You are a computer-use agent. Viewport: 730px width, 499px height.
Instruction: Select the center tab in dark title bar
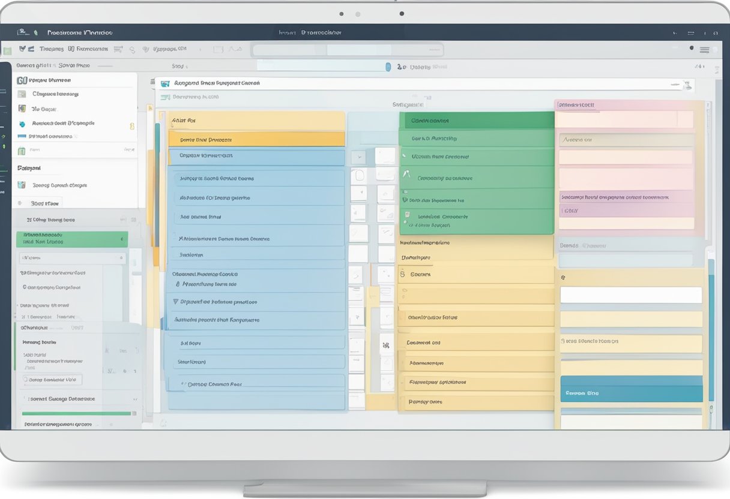[309, 32]
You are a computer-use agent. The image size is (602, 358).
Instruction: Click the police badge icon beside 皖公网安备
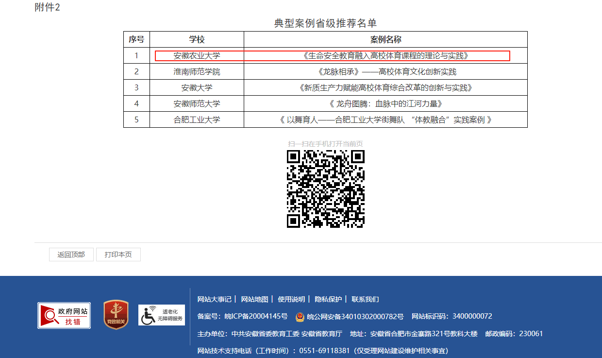pos(301,317)
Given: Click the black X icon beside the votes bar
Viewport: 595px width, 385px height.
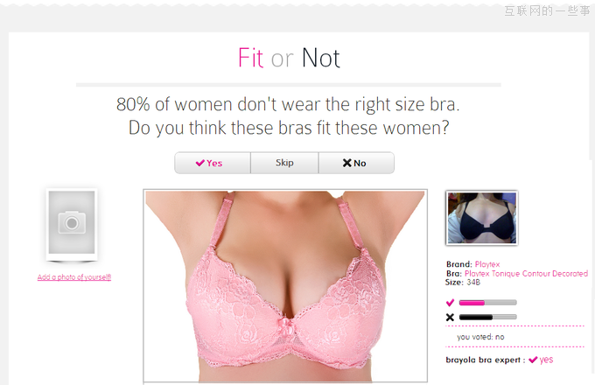Looking at the screenshot, I should tap(450, 317).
* * * * *
* [Task instructions]:
Could you restate every entry above word for word, leaving out the pictures?

* [Solution]:
You are a computer-use agent. Viewport: 730px width, 499px height.
Instruction: Select the center tab in dark title bar
[309, 32]
You are a computer-use agent. The image size is (602, 358).
Instruction: Click the police badge icon beside 皖公网安备
pos(301,317)
Given: Click the black X icon beside the votes bar
Viewport: 595px width, 385px height.
Looking at the screenshot, I should tap(450, 317).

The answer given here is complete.